**Work to complete:** Write out the stretch of the listing from the line containing "Jacken (71, 360)" through the line containing "Accessoires (378, 69)", both ends included, keeping each line the same as in the listing.

**Record excerpts:**
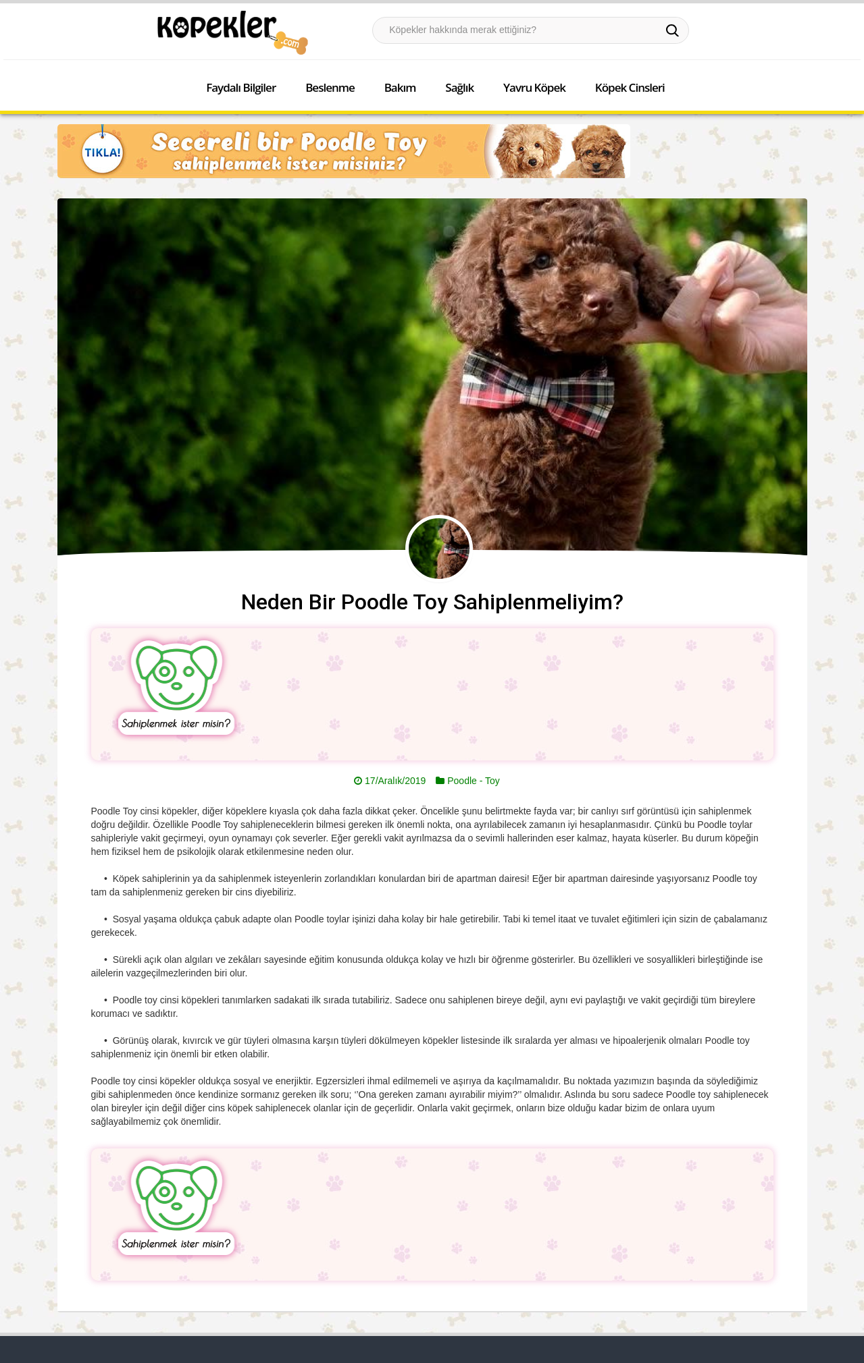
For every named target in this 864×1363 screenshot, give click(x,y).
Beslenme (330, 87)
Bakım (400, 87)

...

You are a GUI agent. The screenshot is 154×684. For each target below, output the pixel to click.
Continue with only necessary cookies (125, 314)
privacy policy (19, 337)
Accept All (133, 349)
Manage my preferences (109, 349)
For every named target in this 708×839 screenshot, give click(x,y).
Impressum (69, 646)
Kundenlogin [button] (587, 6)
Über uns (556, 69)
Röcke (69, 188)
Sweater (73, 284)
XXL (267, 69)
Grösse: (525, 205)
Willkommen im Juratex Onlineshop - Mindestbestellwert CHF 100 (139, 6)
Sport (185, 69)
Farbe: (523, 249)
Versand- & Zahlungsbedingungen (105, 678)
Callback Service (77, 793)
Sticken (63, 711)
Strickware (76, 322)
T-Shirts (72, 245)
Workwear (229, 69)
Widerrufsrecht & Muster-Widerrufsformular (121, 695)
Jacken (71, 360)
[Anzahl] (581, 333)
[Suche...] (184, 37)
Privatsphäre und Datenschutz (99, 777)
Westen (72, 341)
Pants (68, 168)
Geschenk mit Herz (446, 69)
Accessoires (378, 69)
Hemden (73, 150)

...

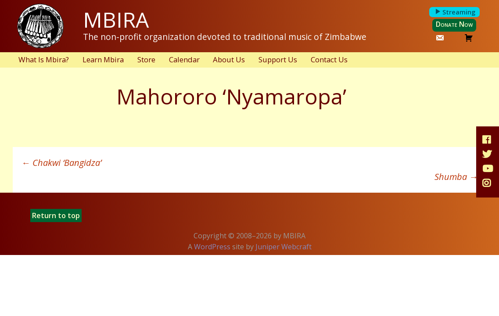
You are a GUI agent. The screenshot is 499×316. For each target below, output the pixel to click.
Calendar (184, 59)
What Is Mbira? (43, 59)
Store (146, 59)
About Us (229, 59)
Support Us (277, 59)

**Final result:**
Jacken (71, 360)
[Anzahl] (581, 333)
[Suche...] (184, 37)
Privatsphäre und Datenschutz (99, 777)
Westen (72, 341)
Pants (68, 168)
Geschenk mit Herz (446, 69)
Accessoires (378, 69)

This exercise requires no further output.